Au fil des années, les difficultés se sont accumulées pour la société gestionnaire du canal : canalisations de gaz traversant les emprises, maisons construites sur le tracé empêchant tout entretien, rejets d’eaux pluviales provoquant des débordements, dépôts sauvages de déchets. Chaque intervention mobilise du temps et de l’argent pour un canal qui compte seulement trois salariés.
« Dans les années 1960, les Alpes-de-Haute-Provence comptaient environ 650 canaux d’irrigation. Aujourd’hui, il en reste moins d’une centaine, dit Noël Piton. Beaucoup ont disparu pour des raisons économiques. Leur entretien demande une présence humaine importante.
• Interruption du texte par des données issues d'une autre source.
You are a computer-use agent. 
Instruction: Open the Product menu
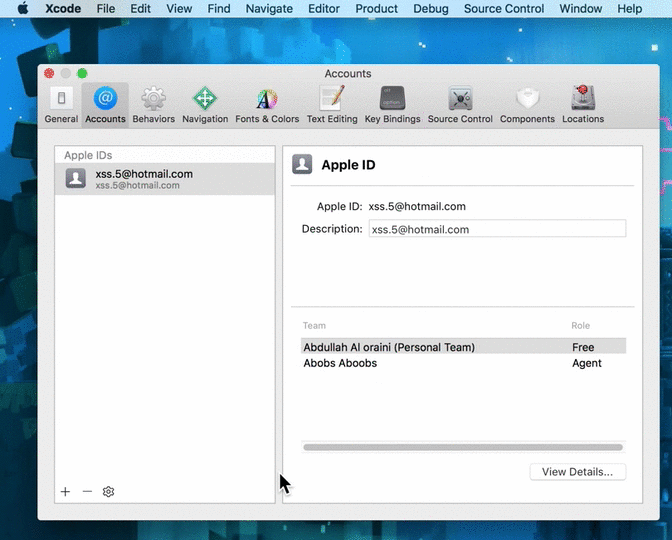(x=376, y=9)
Là où il y avait autrefois vingt agriculteurs qui participaient à l’entretien, il n’en reste parfois plus qu’un seul… »
Une culture rurale des communs encore méconnue
Derrière les ouvrages hydrauliques se cache aussi toute une organisation sociale fondée sur le partage de la ressource. La plupart des canaux sont gérés par des associations syndicales autorisées (ASA), un statut créé en 1865. Leur fonctionnement repose sur un principe simple : tous les propriétaires dont les terrains sont desservis par le canal doivent contribuer à son entretien, qu’ils utilisent l’eau ou non.
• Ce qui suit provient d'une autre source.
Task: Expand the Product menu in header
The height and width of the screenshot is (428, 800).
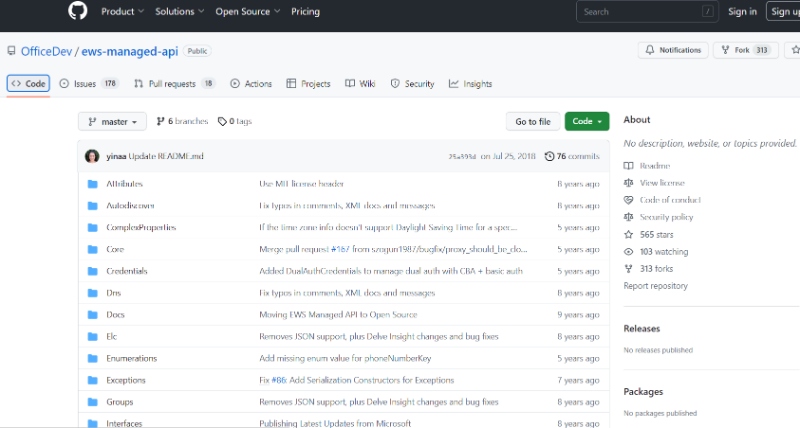Action: (x=122, y=12)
« Le canal n’appartient donc pas seulement à quelques irrigants, c’est une infrastructure qui est, par essence, un bien commun », dit Thierry Ruf, également président de l’Association pour la sauvegarde de l’irrigation gravitaire et des ouvrages associés (Asaig). Cette dernière milite pour que les techniques d’irrigation gravitaire soient inscrites sur la liste du patrimoine immatériel de l’Unesco. Ce qui est déjà le cas pour l’Italie, la Suisse, l’Allemagne ou encore la Belgique.
Au canal de Manosque, cette logique de gestion commune se traduit par une règle d’or destinée à éviter les conflits : le tour d’eau. Tous les six jours, chaque adhérent dispose de six heures d’arrosage. « Cela évite que ce soient toujours les mêmes qui arrosent la nuit, le dimanche ou les jours fériés », explique Olivier Girard.
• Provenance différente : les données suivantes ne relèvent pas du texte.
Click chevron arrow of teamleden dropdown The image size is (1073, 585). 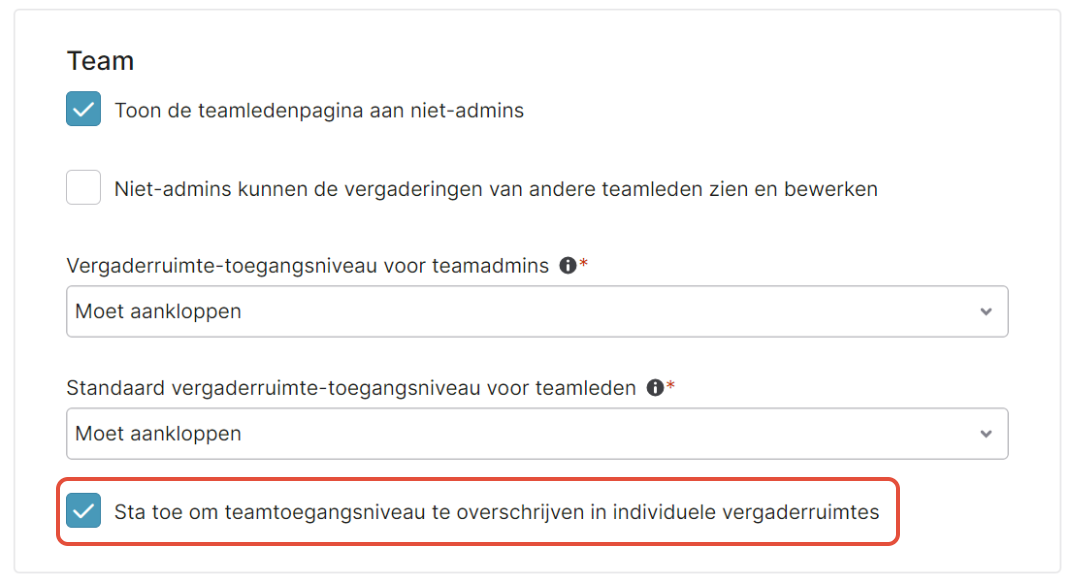click(985, 434)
« Derrière chaque canal, il y a une histoire et un mode d’organisation », décrit Thierry Ruf, qui a étudié toute sa carrière les canaux d’irrigation dans le bassin méditerranéen.
Par exemple, le canal de Manosque, dont la construction par l’État a commencé en 1883 et s’est achevée en 1926, fait partie de ces canaux de « grande hydraulique » construits par des ingénieurs des Ponts et Chaussées avec d’importants ouvrages (ponts, aqueduc), quand certains canaux, plus artisanaux, notamment en montagne, sont l’œuvre de communautés rurales.
Un bien commun sous pression
À l’heure où les sécheresses s’intensifient, conséquences de l’instabilité climatique, plusieurs spécialistes plaident pour ne pas opposer les modèles d’irrigation, mais les combiner.
« Il faut trouver un équilibre. Le goutte-à-goutte permet des économies d’eau immédiates, mais consomme de l’énergie pour le pompage, et on ne sait pas demain à combien sera le prix de l’essence », illustre Valentin Valenzuela, qui voit dans la présence de l’irrigation gravitaire une sécurité pour son modèle d’agriculture en vente directe. « Les canaux gravitaires, eux, entretiennent les sols, les nappes et les paysages et ne consomment pas d’énergie. »
Au bord du canal de La Brillanne, l’eau poursuit paisiblement sa course vers les prairies inondées. Derrière ce paysage, où la plaine est surplombée par les contreforts du Lubéron, les canaux sont un héritage séculaire. Au-delà du manque d’eau, c’est aussi la disparition de cette culture du partage qui menace le plus les canaux provençaux alors que les conflits d’usage risquent de se multiplier avec la progression du chaos climatique.